Emily Janzen's Twitter account reflected an aura of helplessness and frustration. But then again, she wrote differently at times, with optimism and gratitude, belying her hopeless settling into a life that appeared to present no opportunity to escape continual grinding, painful headaches. Not only did Emily write of her misery, but her mother's Twitter account was also devoted to registering Emily's pain.

This has become standard. People communicate with the wider universe of social acquaintances through the medium of the Internet, updating details of their lives on Twitter and on Facebook. We open ourselves wide to public scrutiny of our private thoughts and actions and feelings and expectations and disappointments. In so doing, we live shallow, superficial lives.

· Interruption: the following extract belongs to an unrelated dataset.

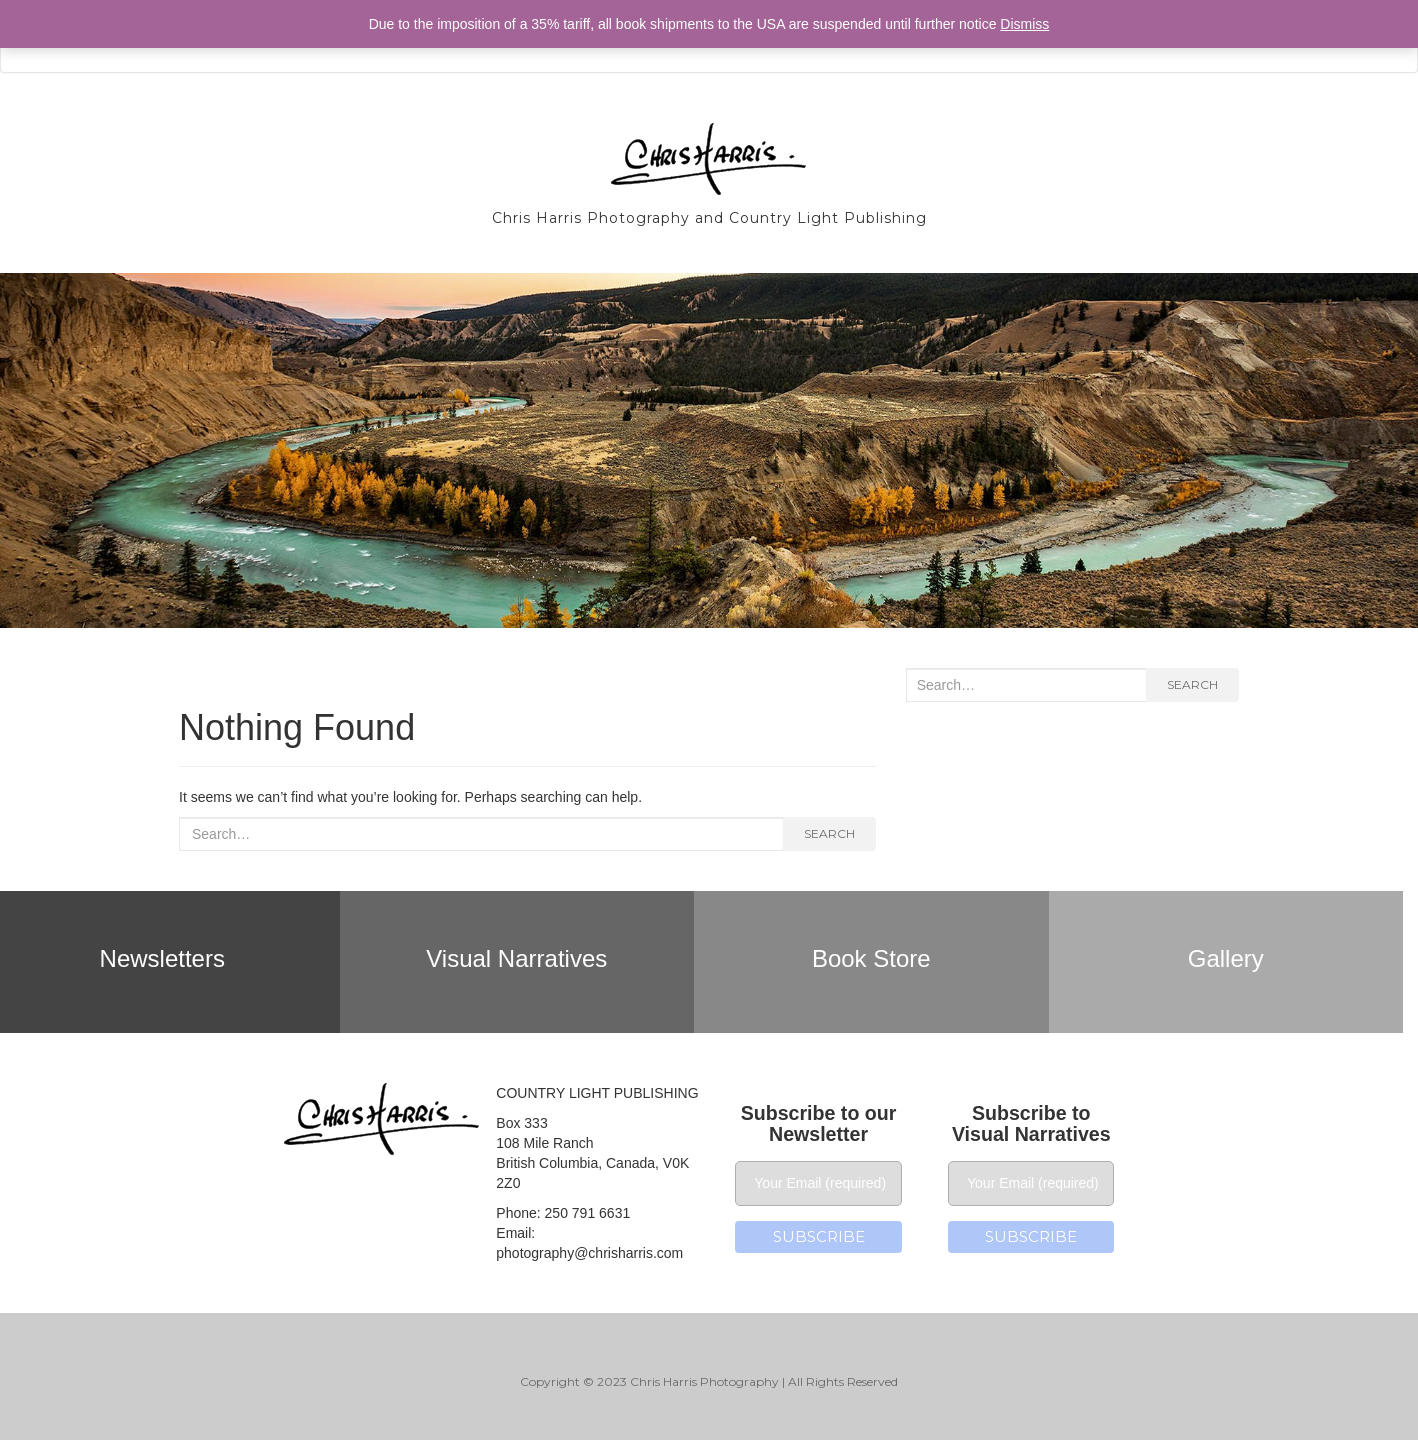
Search (829, 833)
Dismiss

Is it no longer possible to communicate intimately with one another, in a face-to-face forum that is private and respectful? Does it help us to survive unpleasant and difficult lives if we shout out on line to anyone and everyone that we are suffering? Does anyone hear? Why yes, it appears that someone or perhaps many someones read Randy Janzen's Facebook account of his premeditated murders.

Someone alerted the RCMP that a man had confessed on social media that he had put his loved ones out of their misery. He evidently took no steps to communicate that decision beforehand to his daughter, his wife, his sister, to ascertain whether they were in agreement, and prepared to surrender their lives to their father/husband/brother's altruistic determination to spare them further existence in this vale of tears.

RCMP were dispatched to the home in Langley, B.C., on Friday, owned by Shelly Janzen, and there they found a body, presumably that of Shelly Janzen. Officers then arrived at the home of Emily, her mother Laurel and her father Randy. They made an effort to speak with a man in the house. "And then they started shooting, I don't know if it was inside or outside (the house)", explained Sgt. Ashton.

Four hours after police arrived at the house it was afire, and swiftly engulfed. One assumes from an incomplete newspaper report that the fourth person in this family tragedy died in the fire that consumed the Janzen family home.